I ristoranti sono tra i luoghi dove il virus si propaga con maggiore facilità, come hanno dimostrato numerosi studi realizzati nell’ultimo anno. Di recente, il Centers for desease control and prevention degli Stati Uniti ha mostrato che i contagi aumentano quando le persone hanno la possibilità di pranzare o cenare nei ristoranti, sia al chiuso che all’aperto, dove i rischi però sono tendenzialmente minori.

Il governo guidato da Mario Draghi ha deciso di adottare una linea relativamente prudente, stabilendo di consentire la ristorazione solo all’aperto fino al primo giugno.
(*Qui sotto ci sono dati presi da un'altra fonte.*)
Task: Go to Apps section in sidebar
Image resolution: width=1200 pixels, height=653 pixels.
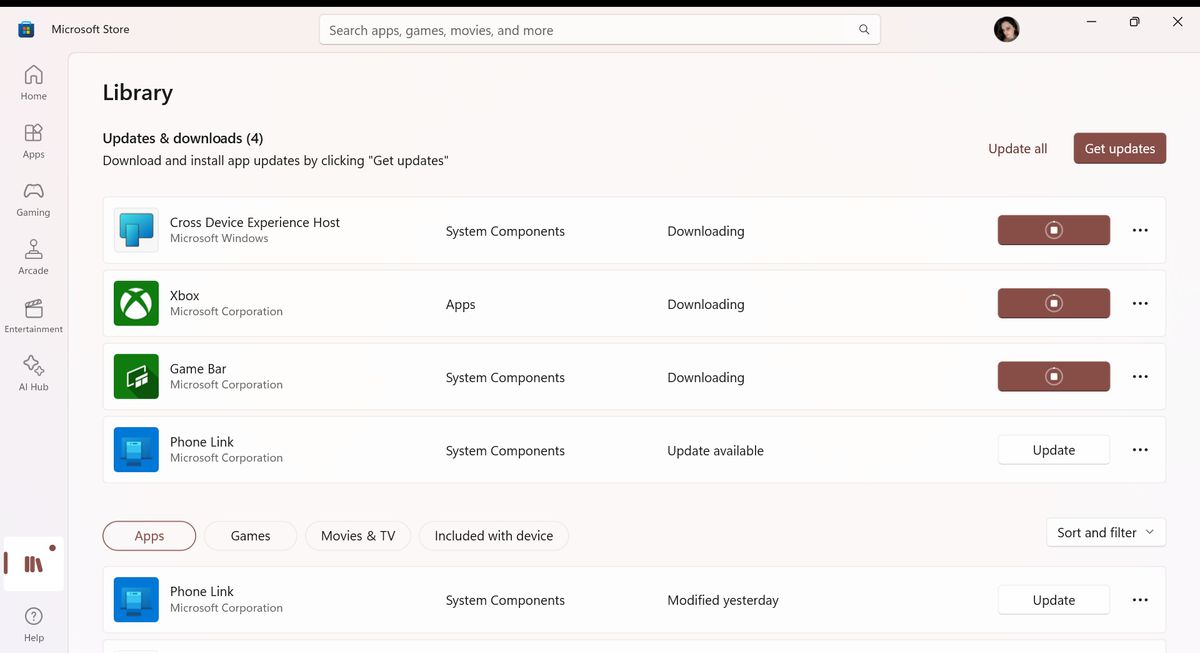Action: (33, 141)
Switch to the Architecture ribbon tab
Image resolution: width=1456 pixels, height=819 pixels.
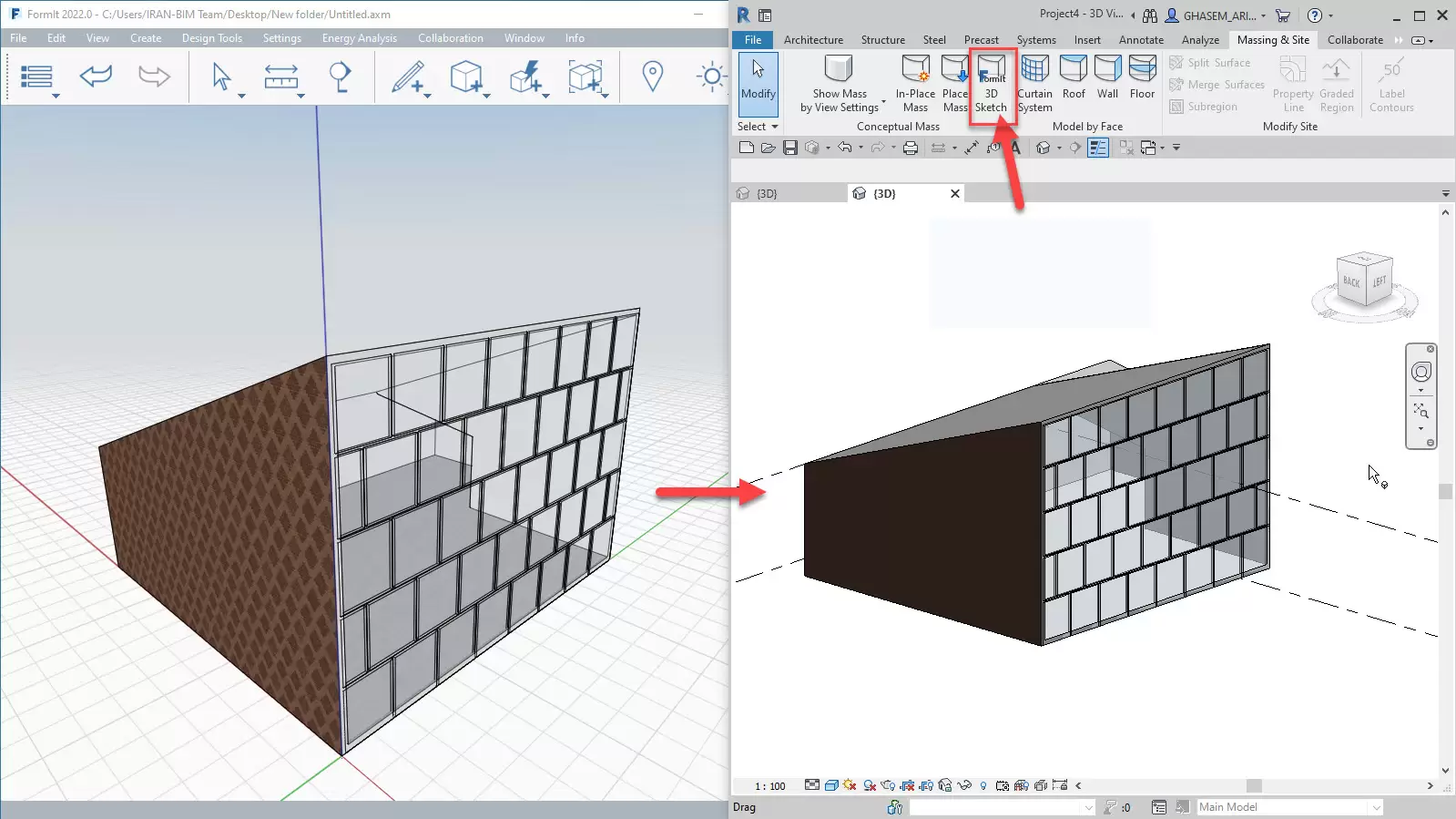click(812, 40)
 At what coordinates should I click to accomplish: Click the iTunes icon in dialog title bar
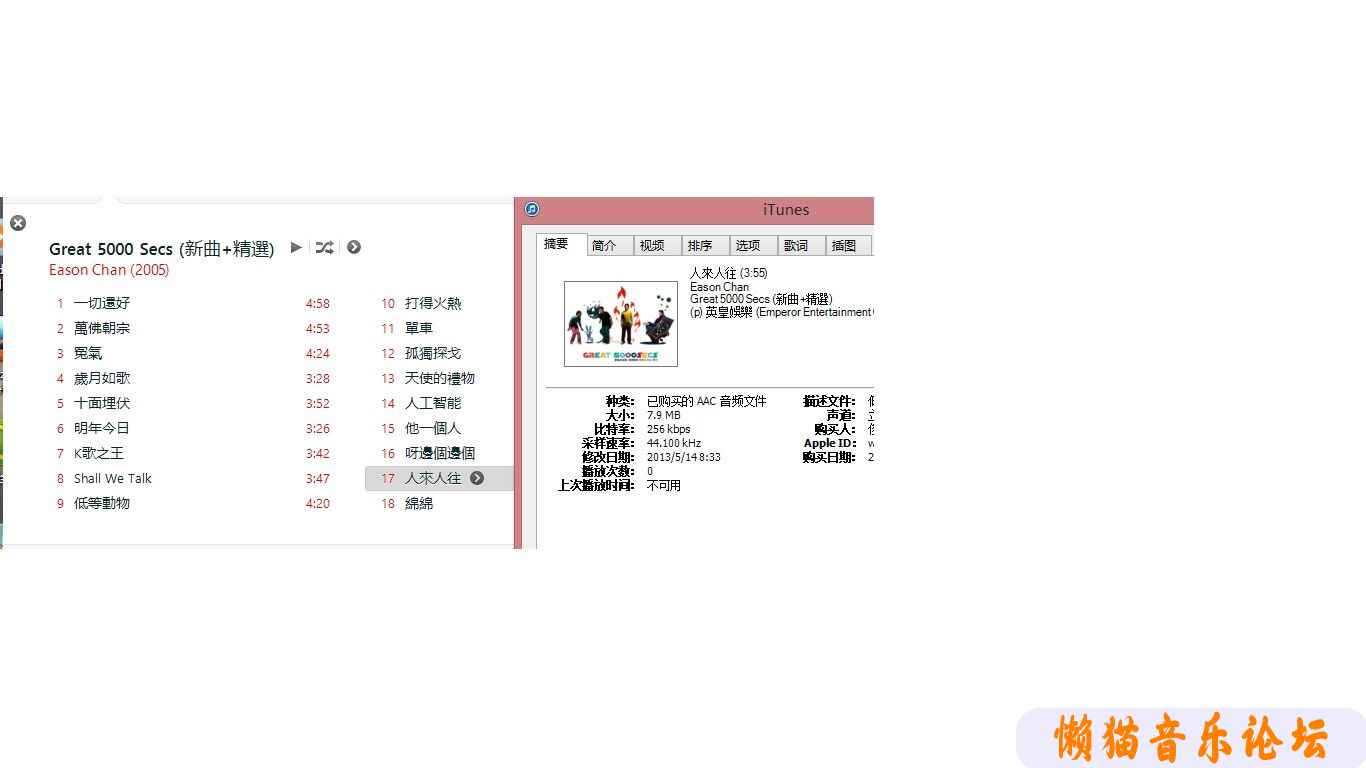(x=532, y=209)
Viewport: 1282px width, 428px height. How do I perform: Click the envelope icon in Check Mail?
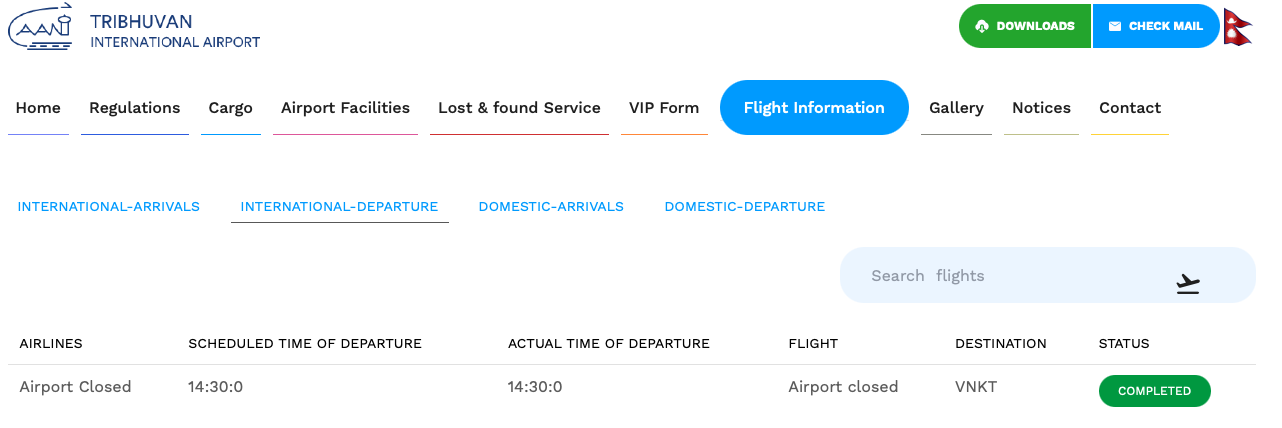(1115, 26)
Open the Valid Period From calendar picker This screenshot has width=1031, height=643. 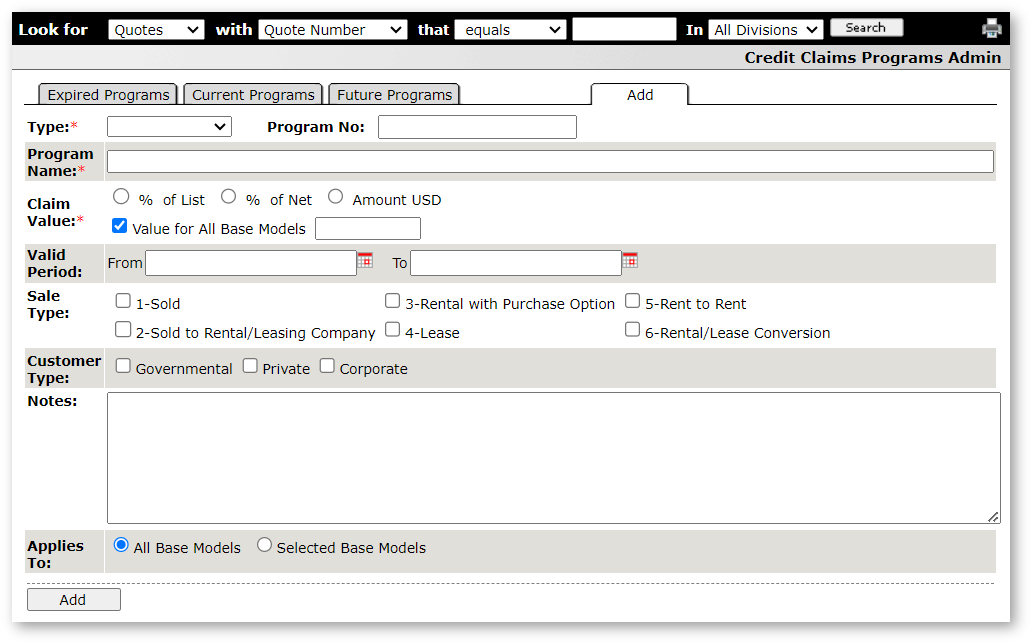click(365, 261)
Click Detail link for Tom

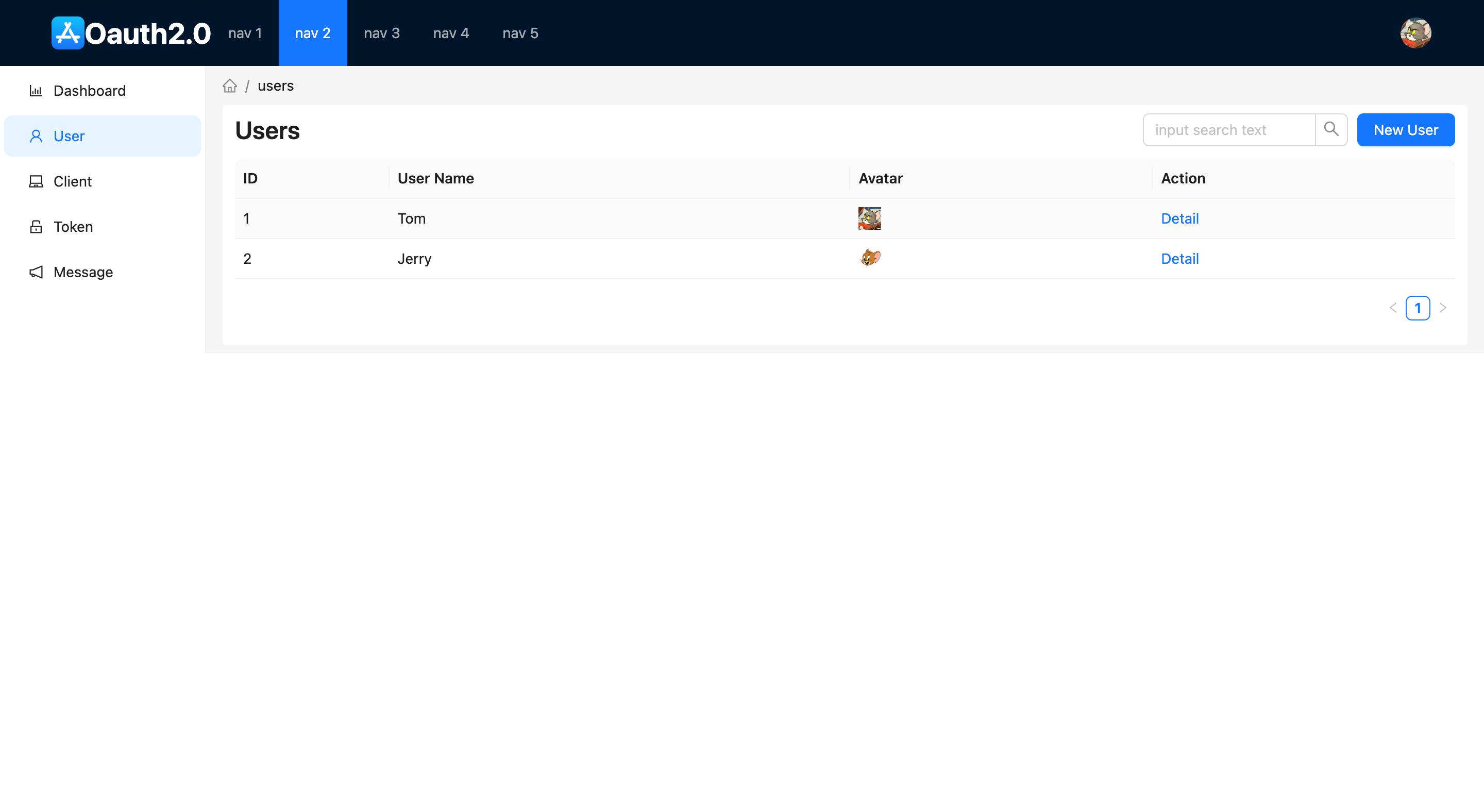[x=1179, y=218]
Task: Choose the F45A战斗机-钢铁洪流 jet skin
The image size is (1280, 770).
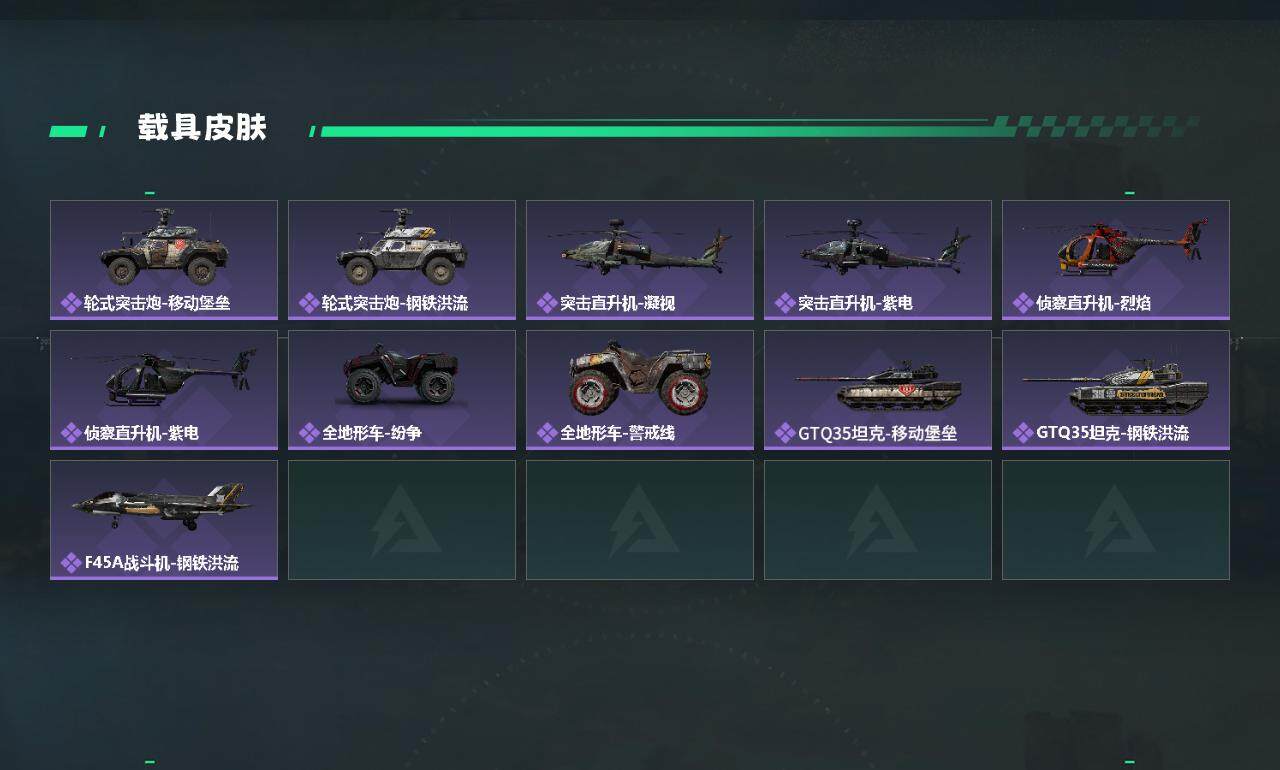Action: pos(164,520)
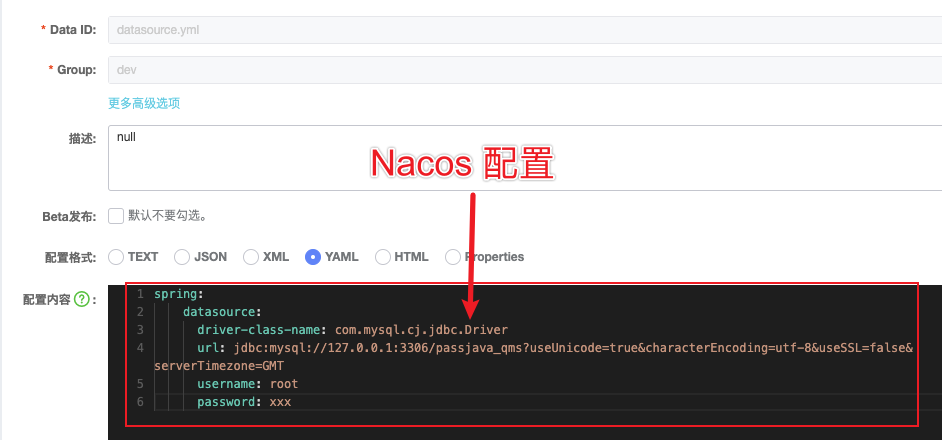
Task: Enable the Beta发布 checkbox
Action: [116, 215]
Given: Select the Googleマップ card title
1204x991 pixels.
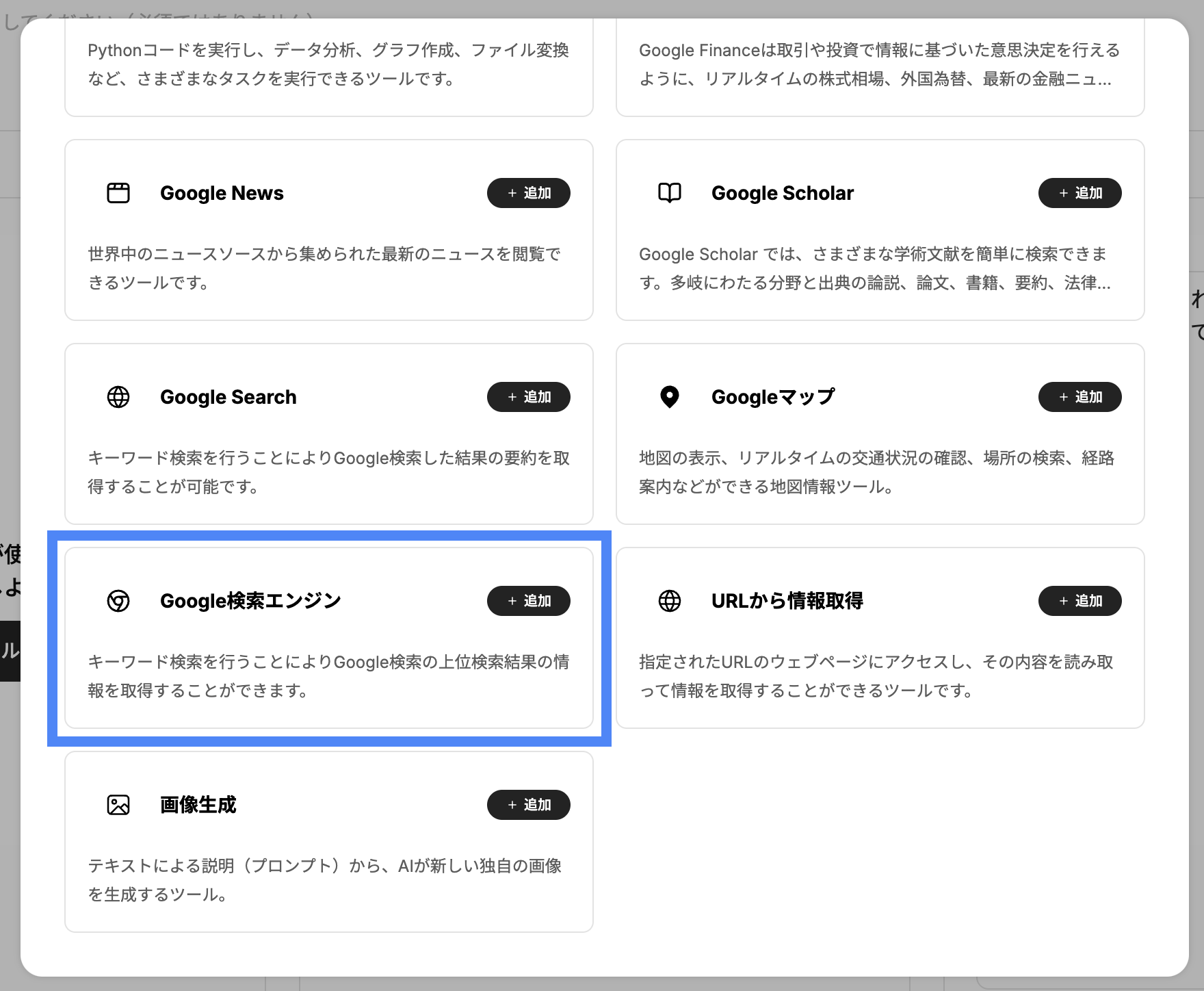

«Speriamo che questa maggiore prudenza sia compatibile con la sostenibilità dei locali che potranno aprire, noi ci siamo organizzati in base al tempo», dice Salvatore Salmeri, direttore di sala e socio proprietario di Peppo al Cosimato, ristorante nel cuore di Trastevere, a Roma.

«Già lunedì il tempo sarà incerto e quindi sarà una giornata strana. Abbiamo cinque tavoli fuori, contando anche il distanziamento previsto dalle norme per il Covid-19, per un totale di venti coperti. Vedremo».

Le preoccupazioni

L’esempio di Peppo al Cosimato è emblematico per spiegare quello che migliaia di ristoratori in tutto il territorio nazionale hanno dovuto affrontare nell’ultimo anno di pandemia, tra apri e chiudi continui e sostegni troppo esigui per sostenere le spese fisse di ciascuno, tra affitto, bollette e fornitori.

Salvatore lavora nel settore della ristorazione da molto tempo e dal 2018, insieme ad altri quattro soci, ha deciso di aprire un ristorante-pizzeria.

Il locale, in condizioni di normalità, avrebbe a disposizione più di cento posti a sedere. «Io già solo per far lavorare il pizzaiolo e lo chef devo garantirgli almeno la metà della cassa integrazione e come faccio? Apriamo solo perché abbiamo bisogno di ritrovare una certa quotidianità, ma altrimenti apriamo con la speranza che poi i vincoli si alleggeriranno», spiega Salvatore.

Nella conferenza stampa del 16 aprile, il premier Mario Draghi ha rassicurato cittadini e lavoratori. La decisione sulle riaperture è un «rischio ragionato fondato sui dati», ha spiegato, «la probabilità di un passo indietro in futuro sulle riaperture sarà molto bassa», senza contare che la campagna vaccinale prosegue e ci si aspetta di non dover chiudere in autunno.

I ristori

I sostegni da parte dello stato sono stati pochi. «Con l’ultimo decreto ristori ho preso tremila euro, ma facendo un calcolo su cinquanta euro di incasso, per esempio, con tutte le spese che devo affrontare a me resta il dieci per cento».

Il decreto ristori prevede un rimborso in base al guadagno complessivo dell’anno precedente.

A maggio, quando si è usciti dal lockdown, Salvatore ammette di aver ripreso di nuovo a lavorare, ma dall’autunno la situazione è precipitata un’altra volta. Mentre ripercorre l’ultimo anno, Salvatore si chiede quanti mesi di affitto deve ancora pagare prima di rimettersi in pari e, magari, riprendere i guadagni. «Se riusciamo a sopravvivere è già un miracolo».